## Source text
━━━━━━━━━━━━━━━━

What NOT to do before filing
- Don't transfer assets to family — trustees can claw back transfers within 1 year (longer for fraudulent transfers).
- Don't pay back a relative within 1 year of filing — that's a preference and can be unwound.
- Don't pay back any creditor over $600 within 90 days of filing — that's also a preference (insiders look back 1 year).
- Don't max out credit cards on luxury or cash advances within 90 days — presumed non-dischargeable.
- Don't hide bank accounts or assets — perjury and potential criminal exposure.
- Don't liquidate retirement accounts to pay creditors — they were protected before you cashed them out.
Costs
| Item | Range |
|---|---|
| Chapter 7 attorney fees | $1,000 – $2,500 |
| Chapter 13 attorney fees (presumptive "no-look" fee, varies) | $3,500 – $5,500 |
| Chapter 7 court filing fee | $338 (subject to change) |
| Chapter 13 court filing fee | $313 (subject to change) |
| Credit counseling + debtor education | $30 – $100 combined |
Filing fees can be paid in installments or, on rare cases for very low income, waived. Confirm current fees at iasb.uscourts.gov.

━━━━━━━━━━━━━━━━

## Check your understanding
1. In the bankruptcy filing guide, why does it say not to pay back a relative within one year of filing?
2. Answer these questions from the bankruptcy filing guide.
(a) What is the Chapter 7 court filing fee?
(b) Within how many days of filing does paying back a creditor over $600 count as a preference?
(c) Where does the guide say to confirm current fees?

## Supplied material
━━━━━━━━━━━━━━━━

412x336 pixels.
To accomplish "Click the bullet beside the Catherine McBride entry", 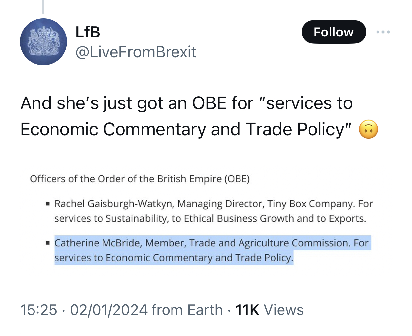I will [x=48, y=243].
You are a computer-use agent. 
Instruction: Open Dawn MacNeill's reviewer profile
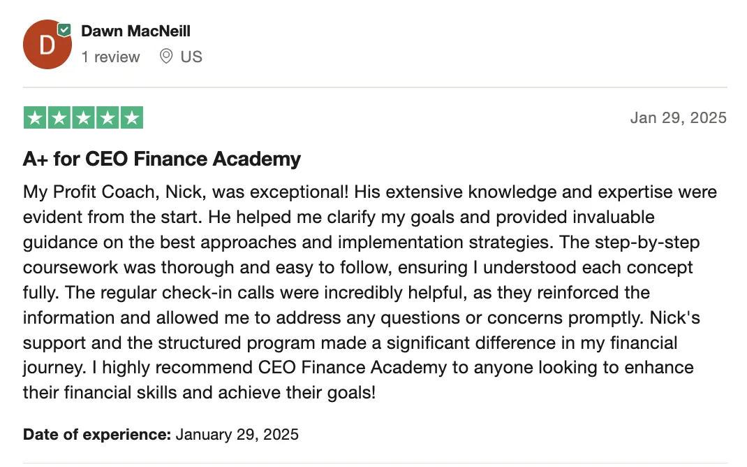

━━━━━━━━━━━━━━━━

## Solutions to the exercise
1. The guide says that paying back a relative within one year of filing counts as a preference. A preference can be unwound.

2.
(a) $338, subject to change.
(b) 90 days.
(c) iasb.uscourts.gov.